09/18/18 - 9:45 AM to 10:45 AM
Kolthoff Lectureship #1: Professor John T. Groves
Izaak M. Kolthoff Lectureship in Chemistry
Watching the protons in C-H bond cleavage by metalloenzymes and metalloporphyrins
Nature has evolved a variety of remarkably efficient metalloenzymes for the selective oxygenation of even the most unreactive C–H bonds. Copper-containing particulate methane monooxygenases (pMMO), and the non-heme diiron enzymes sMMO and AlkB allow microorganisms to grow on natural gas and petroleum as their sole sources of carbon. Cytochrome P450s and fungal peroxygenases (APO) are heme-thiolate enzymes that generate an oxoiron(IV)-porphyrin π-radical cation (compound I) as the highly reactive intermediate that is able to break strong C-H bonds. Non-heme iron proteins such as TauD and SyrB2 break strong C–H bonds using a ferryl species, Fe(IV)=O. By distinct contrast, lipoxygenases employ hydroxoiron(III) or hydroxomanganese(III) intermediates to activate allylic C–H bonds. APO compound II [Cys-Fe(IV)-OH] is also reactive toward C–H bonds. In this lecture, I will discuss recent results from our lab in the areas of biomimetic metalloporphyrin catalysts and those of novel, heme-thiolate APO proteins with active sites similar to that of cytochrome P450. Particular emphasis will be on C–H cleavage events that have little or no driving force, focusing attention instead on electronic and structural features that affect intrinsic reaction barriers.
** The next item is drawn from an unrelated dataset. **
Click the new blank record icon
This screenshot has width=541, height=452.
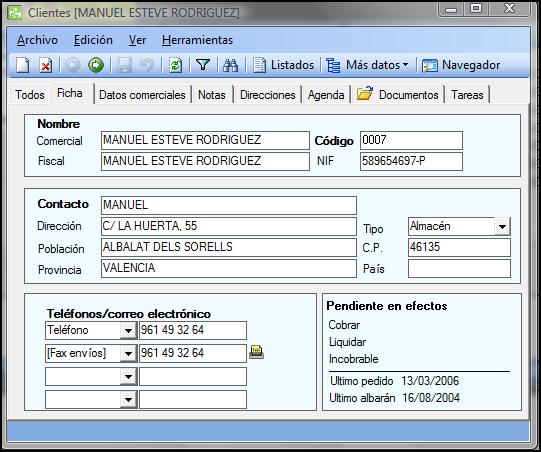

- Hongxin Gao and John T. Groves, Fast Hydrogen Atom Abstraction by a Hydroxo Iron(III) Porphyrazine, J. Am. Chem. Soc. 2017, 139, 3938-3941.
- Xiongyi Huang and John T. Groves, Beyond ferryl-mediated hydroxylation: 40 years of the rebound mechanism and C-H activation, J. Biol. Inorg. Chem. 2017, 22, 185–207.
- Xiongyi Huang and John T. Groves, Oxygen activation and radical transformations in heme proteins and metalloporphyrins, Chem. Rev. 2018, 118, 2491−2553
There will be a reception for Professor Groves from 5 p.m. to 6:30 p.m. Tuesday, Sept. 18, in Conference Rooms ABC, 4th floor of the Coffman Memorial Union (Campus Club).
Professor Groves’ research program is at the interface of organic, inorganic, and biological chemistry. Current efforts focus on the design of new, biomimetic catalysts and the molecular mechanisms of these processes, the design and assembly of large scale membrane-protein-small molecule constructs, studies of host-pathogen interactions related to iron acquisition by small molecule siderophores, and molecular probes of the role of peroxynitrite in biological systems.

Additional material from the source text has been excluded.